### Task list
1. Using the biography of Joseph Edkins, answer these:
(a) How many of his years in China did he spend in Beijing?
(b) On what date was he ordained?
(c) Under whom did he first work at the London Missionary Society Press in Shanghai?
2. Print the part of the biography of Joseph Edkins starting with "Joseph Edkins (19" and going on through "and Indo-European vocabulary.".

### Page text

====

British missionary and linguist (1823–1905)

Joseph Edkins (19 December 1823 – 23 April 1905) was a British Protestant missionary who spent 57 years in China, 30 of them in Beijing. As a Sinologue, he specialised in Chinese religions. He was also a linguist, a translator, and a philologist. Writing prolifically, he penned many books about the Chinese language and the Chinese religions especially Buddhism. In his China's Place in Philology (1871), he tries to show that the languages of Europe and Asia have a common origin by comparing the Chinese and Indo-European vocabulary.

==Life==
Born at Nailsworth, Gloucestershire, he was trained at Coward College, a dissenting academy that trained people for nonconformist ministry and graduated from the University of London in 1843. He was ordained on 8 December 1847. Sent by the London Missionary Society, he arrived in China on 22 July 1848 at Hong Kong, and reached Shanghai on 2 September. First he worked in the London Missionary Society Press in Shanghai under Walter Henry Medhurst. From 1852 to 1858 he edited the Chinese annual Chinese and Foreign Concord Almanach (華洋和合通書), later known as the Chinese and Western Almanac (中西通書). During this period of time, he collaborated with Li Shanlan, Wang Tao and others to translate many Western scientific works into Chinese. Besides this, he was involved in Bible translation and an active member of the North China Branch of the Royal Asiatic Society. In the 1850s he travelled extensively in the Shanghai and Ningbo regions. He also was involved in direct evangelism, and accompanied Hudson Taylor on some of his first canal-boat travels in China, distributing portions of Scripture and Christian tracts.

====

### Given data
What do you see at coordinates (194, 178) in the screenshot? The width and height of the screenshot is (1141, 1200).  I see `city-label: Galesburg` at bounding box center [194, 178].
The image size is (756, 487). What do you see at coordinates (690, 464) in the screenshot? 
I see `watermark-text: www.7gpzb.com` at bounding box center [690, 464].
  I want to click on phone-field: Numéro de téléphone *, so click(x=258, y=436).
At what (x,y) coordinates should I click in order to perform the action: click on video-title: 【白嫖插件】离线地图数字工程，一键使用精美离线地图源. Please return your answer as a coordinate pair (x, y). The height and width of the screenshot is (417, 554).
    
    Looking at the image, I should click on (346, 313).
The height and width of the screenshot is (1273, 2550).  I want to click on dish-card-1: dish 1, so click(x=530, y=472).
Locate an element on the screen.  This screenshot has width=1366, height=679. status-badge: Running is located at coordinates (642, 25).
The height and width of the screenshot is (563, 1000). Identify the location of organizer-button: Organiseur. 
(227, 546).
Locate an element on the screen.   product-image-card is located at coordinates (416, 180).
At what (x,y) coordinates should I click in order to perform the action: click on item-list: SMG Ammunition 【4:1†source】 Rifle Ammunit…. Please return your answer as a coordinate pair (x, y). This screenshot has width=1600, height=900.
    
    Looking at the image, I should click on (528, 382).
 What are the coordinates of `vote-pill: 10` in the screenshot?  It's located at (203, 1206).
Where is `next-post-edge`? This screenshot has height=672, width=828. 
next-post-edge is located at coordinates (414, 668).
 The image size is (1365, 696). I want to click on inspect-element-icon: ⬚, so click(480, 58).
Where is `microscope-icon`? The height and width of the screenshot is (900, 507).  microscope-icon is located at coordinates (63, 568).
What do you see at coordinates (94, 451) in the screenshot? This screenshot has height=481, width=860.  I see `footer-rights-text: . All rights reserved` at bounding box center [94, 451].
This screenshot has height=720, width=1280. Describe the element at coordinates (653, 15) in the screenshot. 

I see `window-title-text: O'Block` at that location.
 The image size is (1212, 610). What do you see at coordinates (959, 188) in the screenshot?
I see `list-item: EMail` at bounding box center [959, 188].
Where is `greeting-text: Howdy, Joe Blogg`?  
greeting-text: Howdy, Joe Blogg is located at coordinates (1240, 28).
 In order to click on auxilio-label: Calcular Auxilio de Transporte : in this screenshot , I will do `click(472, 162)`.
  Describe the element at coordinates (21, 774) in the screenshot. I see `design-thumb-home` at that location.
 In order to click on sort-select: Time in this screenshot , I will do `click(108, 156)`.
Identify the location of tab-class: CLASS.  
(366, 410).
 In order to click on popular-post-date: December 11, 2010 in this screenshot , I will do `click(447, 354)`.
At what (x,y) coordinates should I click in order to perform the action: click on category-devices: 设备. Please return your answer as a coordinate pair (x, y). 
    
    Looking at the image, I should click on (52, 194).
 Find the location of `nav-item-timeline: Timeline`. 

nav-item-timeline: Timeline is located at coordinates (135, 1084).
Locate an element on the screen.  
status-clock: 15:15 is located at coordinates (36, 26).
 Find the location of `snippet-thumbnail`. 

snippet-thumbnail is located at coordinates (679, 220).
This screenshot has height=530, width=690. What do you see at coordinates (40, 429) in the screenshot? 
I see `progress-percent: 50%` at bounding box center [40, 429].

====

### Task-by-task solutions
1.
(a) 30 years
(b) 8 December 1847
(c) Walter Henry Medhurst

2.
Joseph Edkins (19 December 1823 – 23 April 1905) was a British Protestant missionary who spent 57 years in China, 30 of them in Beijing. As a Sinologue, he specialised in Chinese religions. He was also a linguist, a translator, and a philologist. Writing prolifically, he penned many books about the Chinese language and the Chinese religions especially Buddhism. In his China's Place in Philology (1871), he tries to show that the languages of Europe and Asia have a common origin by comparing the Chinese and Indo-European vocabulary.